When adult-use recreational cannabis was legalized in California on Jan. 1, 2018, billions of dollars in sales and tax revenues was projected for the state. However, revenue from cannabis in California fell in 2018 with officials scrambling to find ways to stop the decline and increase revenues.
Legal cannabis sales in California decreased from $3 billion in 2017 to $2.5 billion in 2018. These figures are according to GreenEdge, a BDS Analytics’ sales tracking platform as outlined in the State of Legal Marijuana Markets 2019, a forecast by Arcview Market Research in partnership with BDS Analytics.
Reasons for the decline given by industry experts include excessive state and local licensing, delays in lab testing of products for dosage and purity, and heavy taxation. Along with local licenses, permits must be obtained from the California Department of Food and Agriculture, Bureau of Cannabis Control, and/or the California Department of Public Health adding to the burden of legalization. Additional costs are passed on to the customer who can still turn to the cannabis black market to purchase at a much lower price.
Examples of frustration concerning lab testing can be found with experiences of two top-ranking cannabis companies. Kikoko is a cannabis-infused tea and ranked by BDS Analytics as the state’s leader in cannabis beverage sales. BDS Analytics ranks PLUS gummies as the leading edibles brand in sales and units sold. Both companies reported spending large amounts of money to either find qualified labs or acquire machinery that could verify the dosage and purity of products.
By 2020, legal cannabis could become cheaper, under a bill proposed by Assemblyman Rob Bonta, (D-Oakland), to reduce cannabis taxes. Supervisor Rafael Mandelman (District 8-San Francisco Board of Supervisors) proposed the legalization of the sale of cannabis at public events in San Francisco, which has been approved by the board and can go into effect by the summer.
The director of the Office of Cannabis in San Francisco, Nicole Elliott, reported processing over 430 permits including indoor cultivation, manufacturing, distribution, testing, and brick-and-mortar retail space. She has reached out to officials from the states of Nevada and New York as well as the countries of Australia and New Zealand to learn about their legislation and procedures. With the upcoming vote in the city of Las Vegas on May 1 to legalize consumption lounges, she is also gathering insights on the changing cannabis landscape for social venues.
In San Francisco, Moe Greens on Market Street near Twitter’s headquarters is an upscale lounge with Sputnik-inspired light fixtures and plush leather booths.
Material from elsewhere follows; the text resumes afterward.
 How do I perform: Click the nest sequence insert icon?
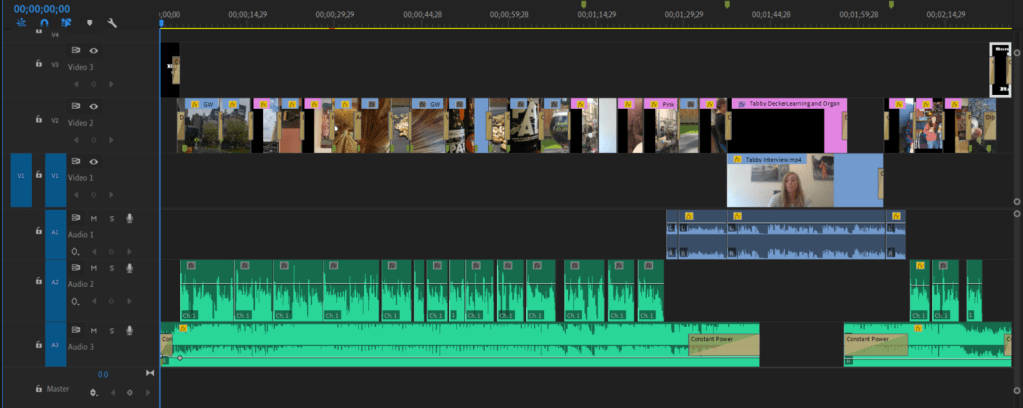tap(20, 22)
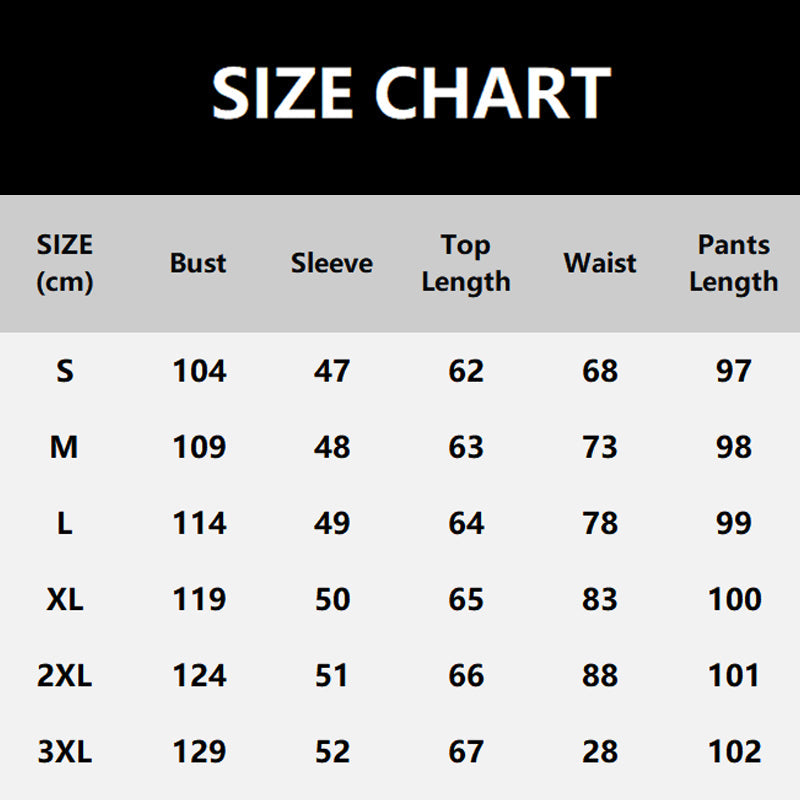Select the S size row label
The image size is (800, 800).
click(65, 371)
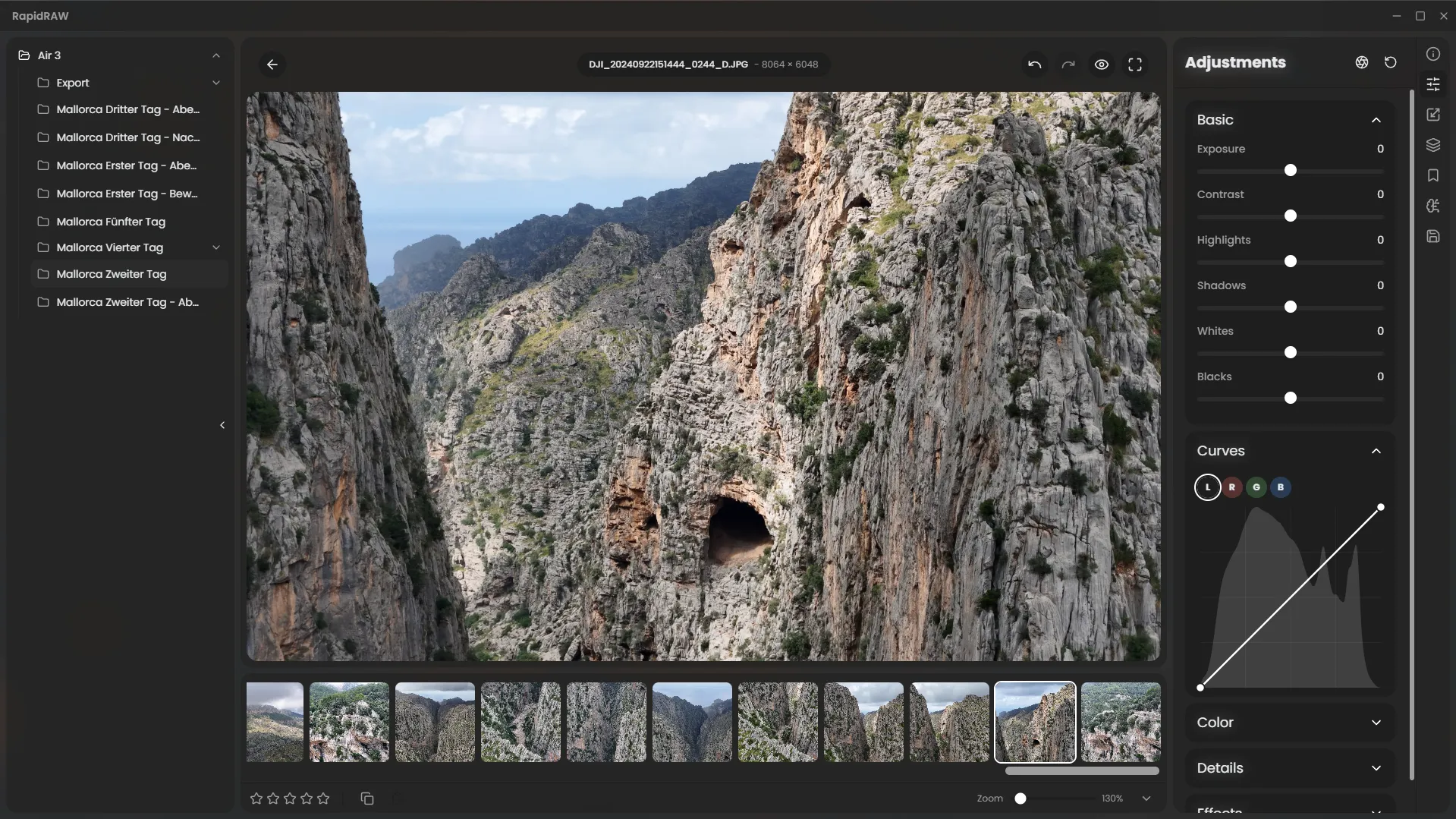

Poised to transform into a consumption lounge when legalized, Moe Greens is the second social venue for co-owner and CEO Nate Haas. The Barbary Coast Dispensary lounge on Mission Street attracts locals and tourists featuring the same vibe.
“We’ve had to navigate some pretty interesting legislative, as well as bureaucratic, things in San Francisco,” Haas told told ModernLuxury.com. “It has not been easy. Moe Greens has taken over four years to sign the lease. Four years and a few tears!”
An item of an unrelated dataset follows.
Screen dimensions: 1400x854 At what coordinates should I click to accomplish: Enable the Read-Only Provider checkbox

“We have brought quite a few businesses into a much more compliant space,” Elliott told ModernLuxury.com. According to the state’s Bureau of Cannabis Control, 625 dispensaries in California are currently licensed for commercial sales.
Steve DeAngelo, cannabis activist and the co-founder of Harborside dispensary in Oakland, California, points out that California was a forerunner in legalizing cannabis. The Compassionate Use Act of 1996 for patients and caregivers led the way for medicinal cannabis. California Senate Bill 420 allowed for collectives to grow cannabis and Proposition 64 in 2016 legalized recreational cannabis use for adults 21 and older.
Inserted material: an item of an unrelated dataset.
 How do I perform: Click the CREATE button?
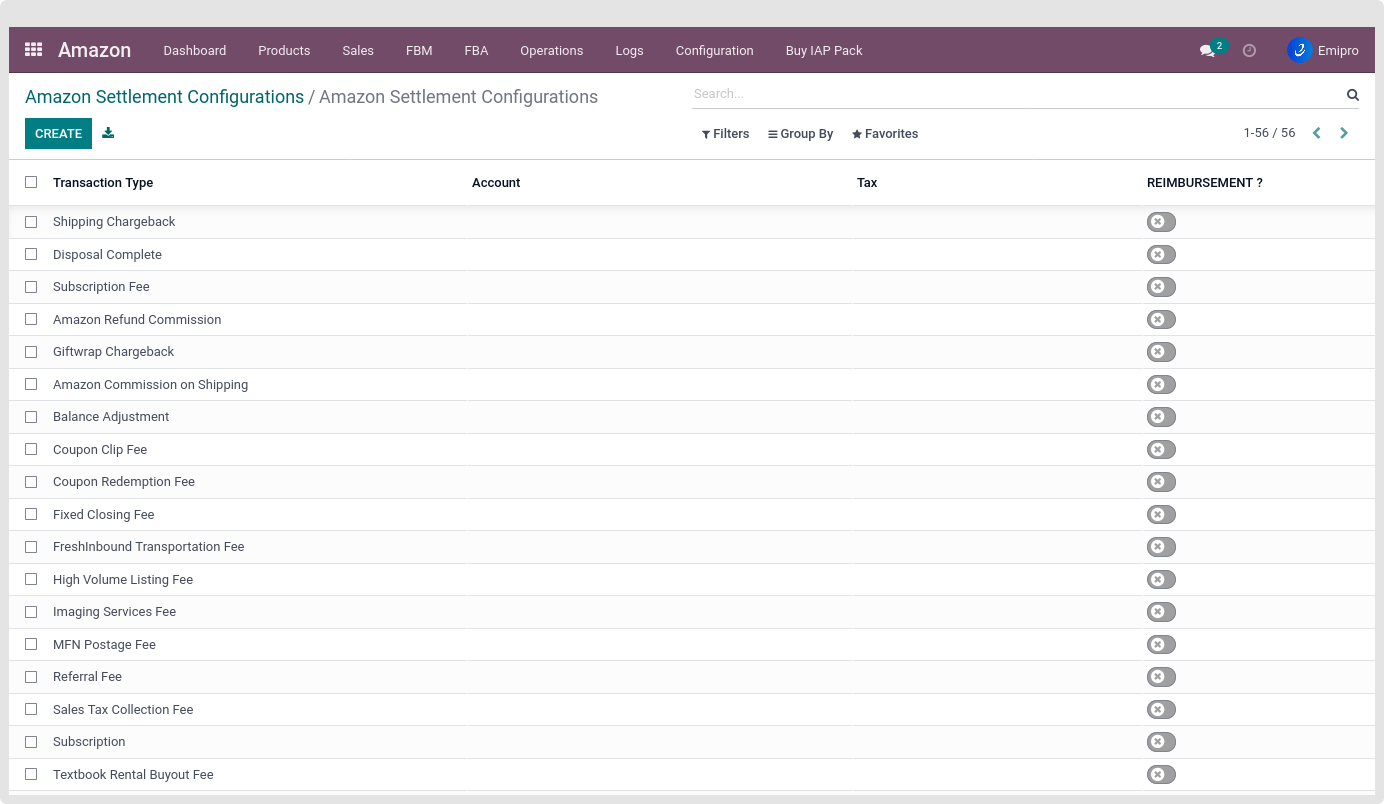pos(58,134)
“It’s a remarkable thing when you consider that a little over 20 years ago, California was the only political jurisdiction anywhere in the world that had any form of legal cannabis commerce—medical commerce,” says DeAngelo. “Now we have huge swaths of the globe, blocks of continents, that are becoming free cannabis zones.”
DeAngelo explains that the trend to legalize cannabis is growing on a global level.
This includes Canada’s legalization of recreational and medicinal cannabis and Mexico’s Supreme Court ruling that it is unconstitutional to enforce a total ban on recreational cannabis.
Worldwide spending is projected to grow to $17 billion in 2019, a 39 percent increase over 2018, and projected to reach $31.6 billion by 2022, according to the Arcview and BDS Analytics report.